Oh the funny part is I just slapped BrainFuck and a little creativity on top of the standard M.O. of the hardware accelerator industry. All the ones getting tons of VC money or revenue. Including DWave that showed the DWave-specific algorithm got a million times speed-up over implementing the DWave-specific algorithm on a general-purpose, barely-parallel CPU. Was that an innovation going a million times faster or a shoddy component going a million times slower? We don't know but they have reputable customers shelling out big cash. Lmao...
I wasn't aware of how flimsy the tech is. Guess I need to do more reading on the topic.

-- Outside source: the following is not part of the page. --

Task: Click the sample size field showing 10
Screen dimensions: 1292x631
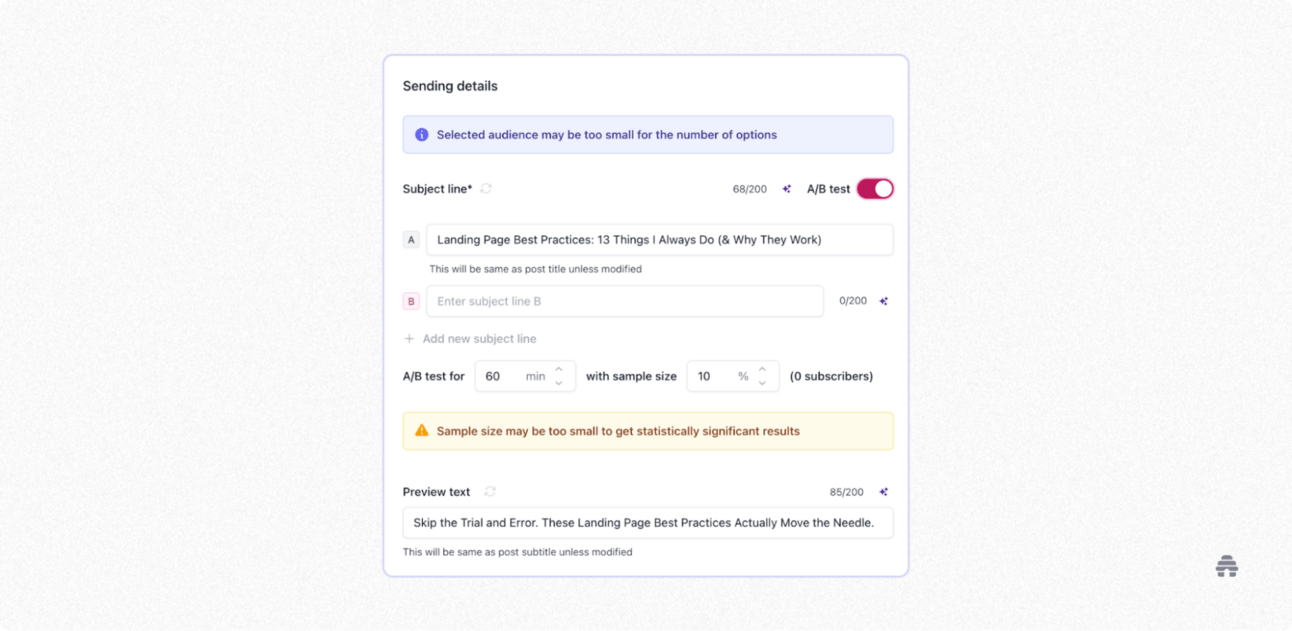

But it looks like there is a legitimate and interesting shift towards running stuff on FPGAs. Google, FB, and MS are all doing something with ML hardware acceleration.

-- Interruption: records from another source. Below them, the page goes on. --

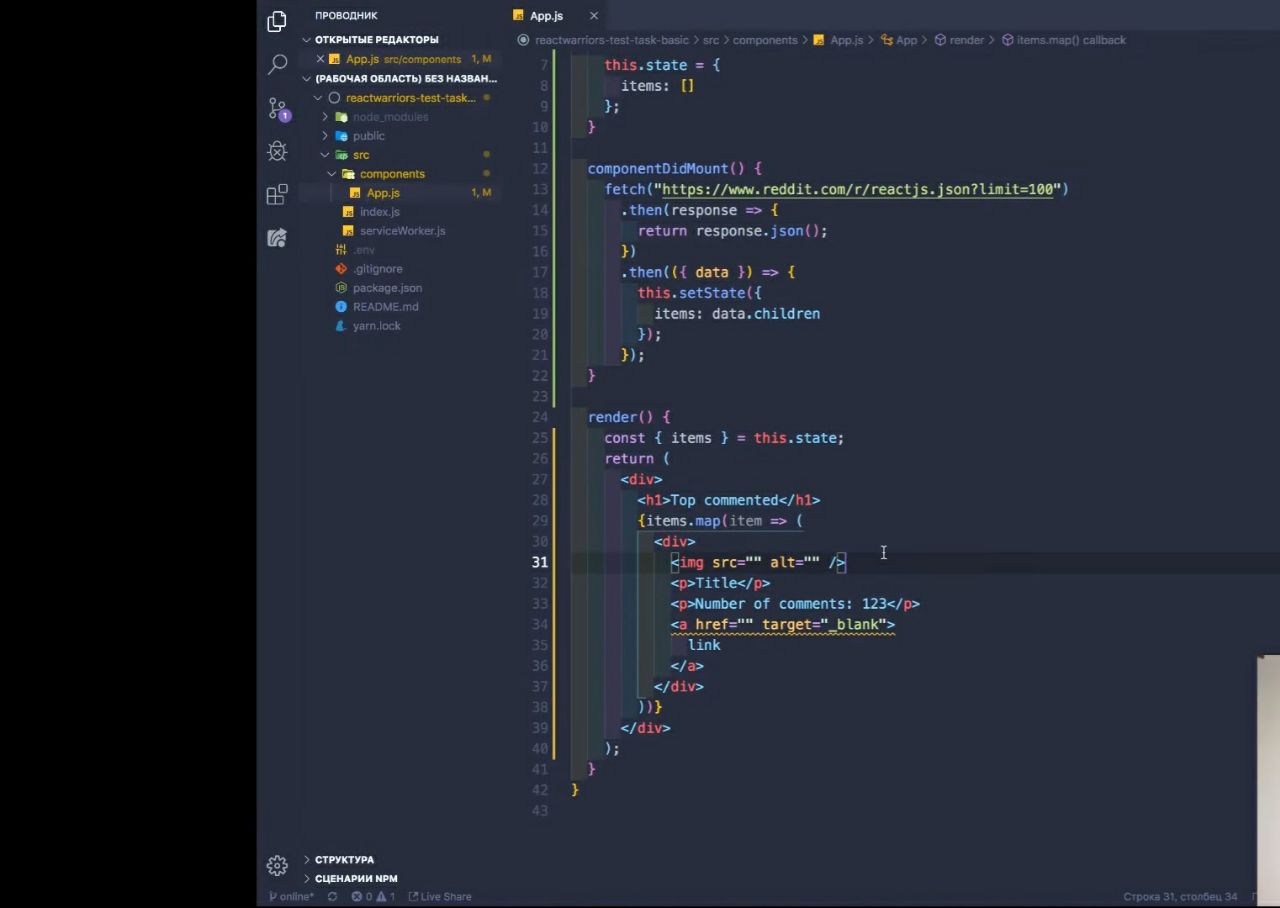The height and width of the screenshot is (908, 1280).
Task: Click the render breadcrumb item
Action: coord(966,40)
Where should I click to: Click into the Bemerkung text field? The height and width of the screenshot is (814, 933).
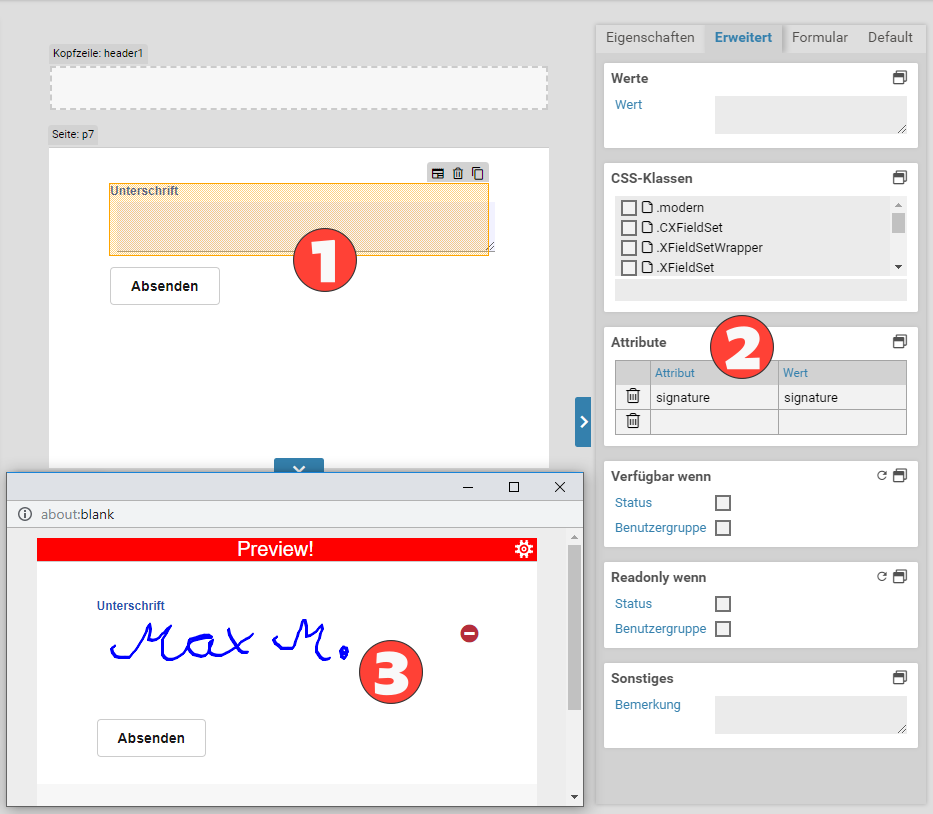[x=810, y=715]
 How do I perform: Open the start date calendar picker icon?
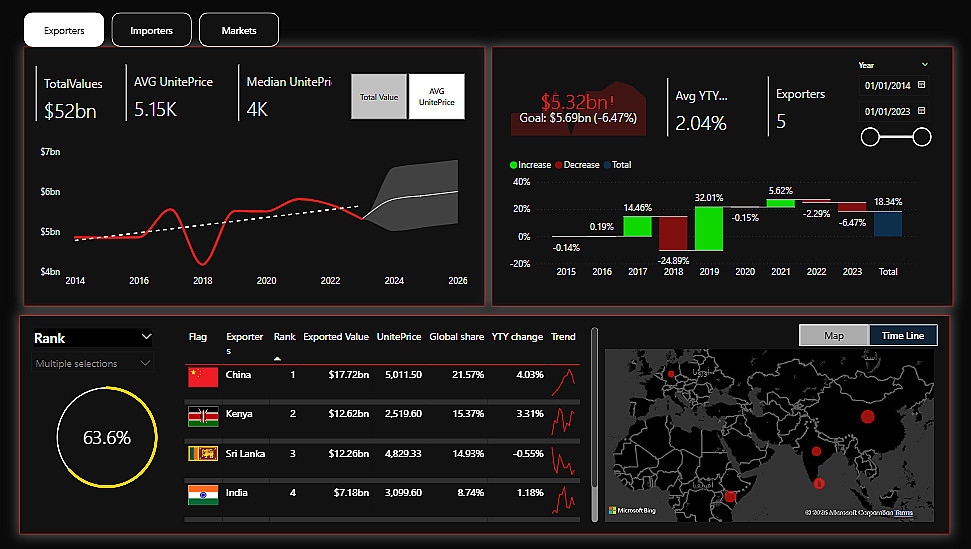click(x=921, y=85)
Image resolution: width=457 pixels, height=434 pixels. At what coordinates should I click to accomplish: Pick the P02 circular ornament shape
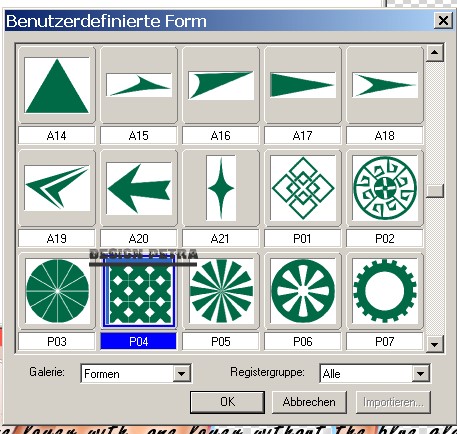[385, 188]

I actually attended a talk a few weeks back by Microsoft's Doug Burger[1]. He has been leading a team that has created a low-latency FPGA network to accelerate stuff within MS. The eventual goal is to allow customers to take advantage of this distributed FPGA fabric to run custom firmware.
He said that FPGAs now run several of Bing's core search algorithms and Azure has some stuff running on FPGAs too. I forgot the exact performance gains, but it was somewhere around 2x for Bing with extremely stable response time even at insane server loads.

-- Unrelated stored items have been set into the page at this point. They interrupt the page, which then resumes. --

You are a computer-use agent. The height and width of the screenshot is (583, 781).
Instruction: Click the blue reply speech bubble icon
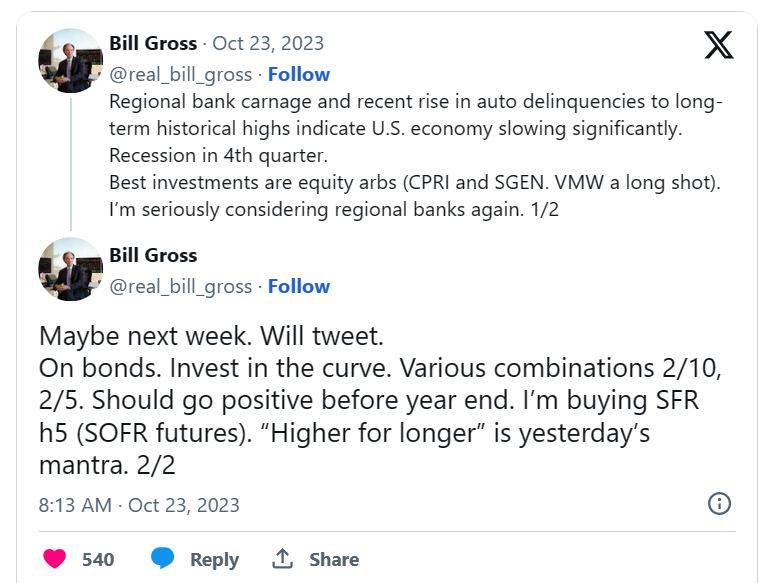[162, 559]
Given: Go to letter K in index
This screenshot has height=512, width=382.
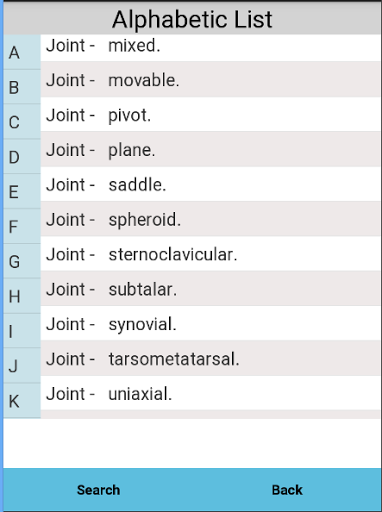Looking at the screenshot, I should tap(22, 401).
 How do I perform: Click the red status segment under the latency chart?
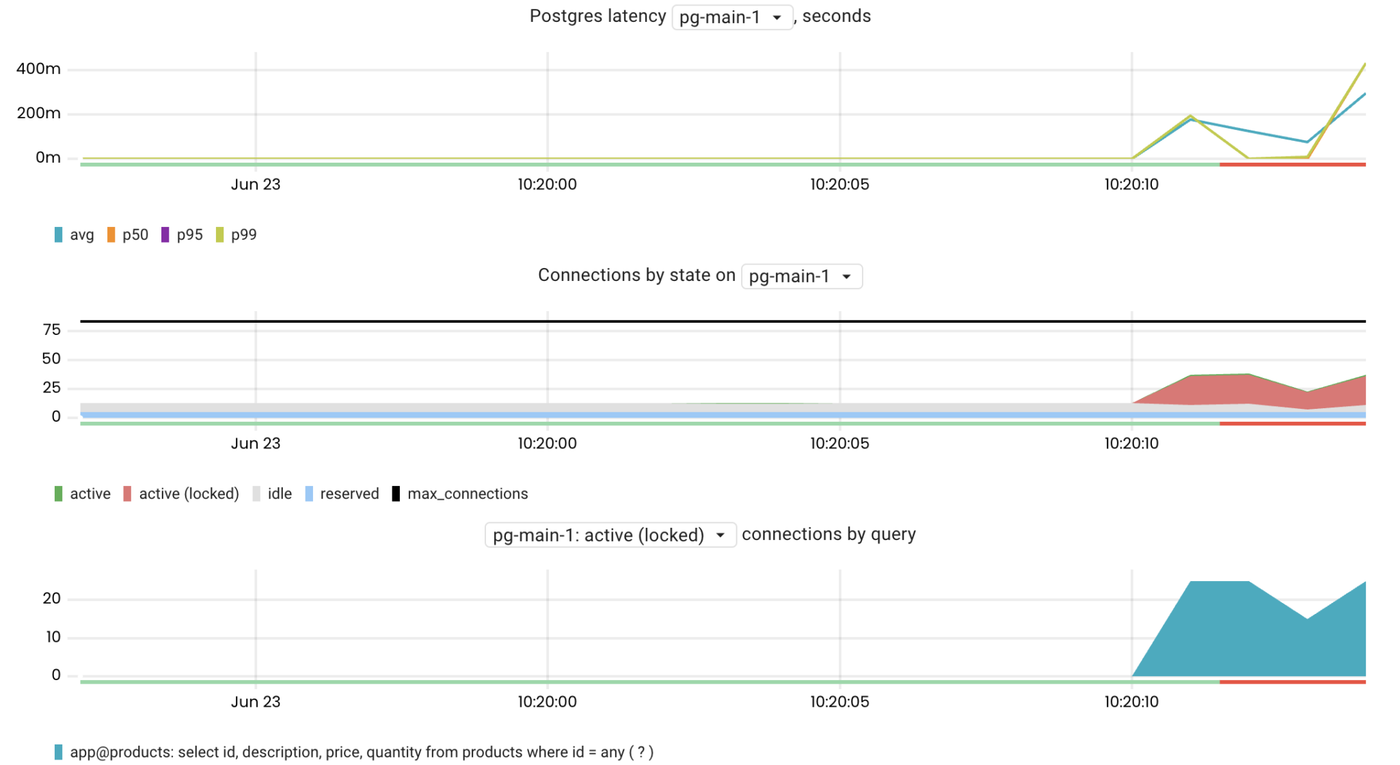1292,164
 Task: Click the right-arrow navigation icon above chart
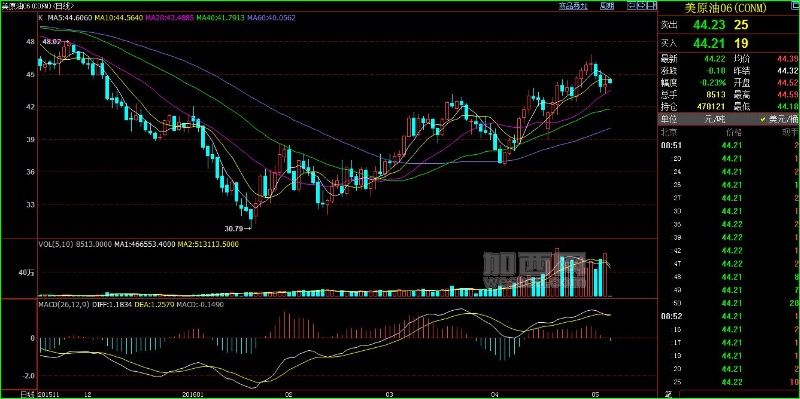[642, 6]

One interesting factoid is that they were able to translate Wikipedia in its entirety from English to Russian using 90% of the currently deployed FPGAs in around 100 ms. Insane stuff.
In second, this jumps out at me: "The first issue is that the problem instances where the comparison is being done are basically for the problem of simulating the D-Wave machine itself. There were $150 million dollars that went into designing this special-purpose hardware for this D-Wave machine and making it as fast as possible. So in some sense, it’s no surprise that this special-purpose hardware could get a constant-factor speedup over a classical computer for the problem of simulating itself."
Actually gives me an idea. Instead of comparison to BF competitors, I could actually just compare a massively-parallel, BF CPU to 256 interpreters communicating with each other through IPC running on a general-purpose computer. I'd show the CPU performed many times better. It's the closest thing I can think of to how D-Wave is doing benchmarking. The difference is $150 million is not in either my bank account or addition of transaction history.
"One interesting factoid is that they were able to translate Wikipedia in its entirety from English to Russian using 90% of the currently deployed FPGAs in around 100 ms. Insane stuff."
Didn't know about that project. Pretty cool. Yeah, the FPGA projects have been doing all kinds of stuff like that going back to at least the 90's from my reading. The speedups could be over fifty fold. Some claimed three digits. Other programs harder to parallelize & reduce... which is basically what they do on FPGA... might have under 100% speed up, tiny speed up, or even a loss if it was sequential algorithm vs ultra-optimized, sequential CPU like Intel's. The latest work, which started in 90's projects I believe, was to create software that automatically synthesizes FPGA logic from the fast path of applications in a high-level language then glues them into the regular application on a regular CPU. You can't get speed-up of actual hardware design but makes boosts easier if problem supports good synthesis. Tensilica is another example of a company whose Xtensa CPU is one that's customized... from CPU to compilation toolchain... to fit your application. Container people are compiling and delivering containers. Tensilica compiles and delivers apps with a custom CPU.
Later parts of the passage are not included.